From 24848706edfdd1db1f97e3681d7ff52bec2fa575 Mon Sep 17 00:00:00 2001
From: Simon Tatham <anakin@pobox.com>
Date: Wed, 24 Feb 2016 19:22:57 +0000
Subject: [PATCH] Loopy: revamp loop detection, but not using findloop.

Loopy differs from the other recently-reworked puzzles in that it
doesn't disallow loops completely in the solution - indeed, one is
actually required! But not all loops are what you wanted, so you have
to be a bit more subtle in what you highlight as an error.
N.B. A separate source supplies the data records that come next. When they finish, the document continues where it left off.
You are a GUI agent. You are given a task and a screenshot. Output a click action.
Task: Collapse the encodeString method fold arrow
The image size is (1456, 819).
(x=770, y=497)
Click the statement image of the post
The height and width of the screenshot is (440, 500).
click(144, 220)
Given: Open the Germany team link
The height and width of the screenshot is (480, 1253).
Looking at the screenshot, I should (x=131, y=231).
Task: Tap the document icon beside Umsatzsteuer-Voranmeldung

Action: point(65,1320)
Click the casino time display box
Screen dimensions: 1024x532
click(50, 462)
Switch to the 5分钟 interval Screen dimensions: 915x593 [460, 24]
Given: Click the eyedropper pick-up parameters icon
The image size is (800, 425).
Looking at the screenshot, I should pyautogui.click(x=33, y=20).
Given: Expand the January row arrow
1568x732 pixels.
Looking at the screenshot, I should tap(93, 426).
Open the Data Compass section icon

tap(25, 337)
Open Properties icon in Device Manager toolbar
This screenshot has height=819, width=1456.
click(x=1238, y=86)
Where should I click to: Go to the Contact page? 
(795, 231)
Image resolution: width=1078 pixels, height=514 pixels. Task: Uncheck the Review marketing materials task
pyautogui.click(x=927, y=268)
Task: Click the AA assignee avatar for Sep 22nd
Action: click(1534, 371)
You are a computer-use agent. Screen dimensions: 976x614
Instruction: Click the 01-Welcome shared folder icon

And the new
findloop system doesn't make that easy, because it only answers the
question 'is this edge part of a loop?' and doesn't talk about loops
as a whole, or enumerate them.

But since I was working in this area anyway, I thought I might as well
have a think about it; and I've come up with a strategy that seems
quite sensible to me, which I describe in a big comment added in
loopy.c. In particular, the new strategy should make a more sensible
decision about whether to highlight the loop or the non-loop edges, in
cases where the user has managed to enter a loop plus some extra
stuff.
---
 loopy.c | 296 +++++++++++++++++++++++++++++++++-----------------------
 1 file changed, 177 insertions(+), 119 deletions(-)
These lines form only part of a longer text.